Learning from Medicine’s Complex Past

Illustration by Karolis Strautniekas

For the past 20 years, I have studied the good, the bad and the complex of the history of human genetics. I have explored how new modalities of genetic identification developed in the 1980s facilitated the reunion of families torn asunder by the military dictatorship in Argentina from 1976 to 1983. I have traced the development of genetic counseling, which began as a fledgling field in the 1940s and transformed into a profession guided by ethical values and patient-centered communication.

Now, I'm leading a large-scale project to uncover the unsavory history of eugenic sterilization in California. Our interdisciplinary team of faculty members and graduate students at U-M, as well as several other institutions, are reconstructing patterns and experiences related to 20,000 reproductive surgeries carried out by the Golden State between 1919 and 1953. These sterilizations occurred under a law that granted medical superintendents at institutions the authority to sterilize people deemed "unfit" and "suffering from a mental affliction likely to be inherited."

In order to better understand this largely forgotten history of medical institutions in which vulnerable populations were subjected to procedures we today would find unethical, if not illegal, our team has created a de-identified dataset with 212 unique variables drawn from 50,000 individual records. This resource is allowing us to map demographic trends and understand the relationships among gender, age, race/ethnicity and diagnosis. For instance, using complementary census records, we determined that Spanish-surnamed patients, almost all of Mexican origin, were sterilized at rates 2.65 times higher than the overall institutional population. Strikingly, this rate was 3.96 times higher for Spanish-surnamed females under the age of 15, demonstrating that eugenic sterilization impacted, if not targeted, adolescent girls of color, who often were described in the records as biologically inferior and a drain on public welfare.

California's eugenic sterilization program performed one-third of the 60,000 operations nationwide in the 20th century. It was compulsory, often relying on the heavy hand of medical superintendents who enjoyed great latitude in how they ran state institutions. Many parents resisted the sterilization of their children, appealing to priests, social workers, legal counsel and consular officials to halt scheduled surgeries. Particularly moving are 60 handwritten letters penned by patients protesting the procedure, which our project has captured and preserved.

In the late 1940s, one patient at the Patton State Hospital wrote that he was "religiously opposed to sterilization," and another at the same facility explained that she objected "strenuously" because "there is no insanity in my family's background and I am young enough to remarry and have a normal, happy life with children." Some of the patients who spoke back to the state successfully forestalled the procedure. Barring surgery, however, patients usually remained institutionalized for years to come.
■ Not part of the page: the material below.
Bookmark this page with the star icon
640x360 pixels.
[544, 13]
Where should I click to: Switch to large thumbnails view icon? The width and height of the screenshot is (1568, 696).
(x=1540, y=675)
Despite the numerous appeals, some patients — or their guardians — requested this sanctioned surgery. In 1932, one mother drove 120 miles from the coastal town of Santa Cruz to the Sonoma State Home to drop off her daughter "for the purpose of sterilization." This mother was exasperated by her daughter's unwanted pregnancies, which had ended in abortions, and believed that permanent birth control was in her child's best interest.

In other cases, eugenic sterilization was the only viable route for poor women desirous of an otherwise restricted procedure. In North Carolina, which maintained a similar sterilization program, one scholar has found that approximately 6 percent of the 8,000 women and men sterilized actively sought out operations even though doing so meant being officially labeled "feebleminded" by a county eugenics board.

One of our foremost objectives is to tell humanizing stories about individuals whose lives were altered irrevocably by sterilization. Eventually, these stories, documents and findings will be available online, making this history accessible and offering lessons about a period where misguided scientific ideas deprived many Americans of their reproductive autonomy and bodily integrity.

Alexandra Minna Stern, Ph.D., is director of the U-M Center for Latin American and Caribbean Studies; co-director of the Reproductive Justice Faculty Program in the Institute for Research on Women and Gender; and professor of American culture, of obstetrics and gynecology, of history, and of women's studies.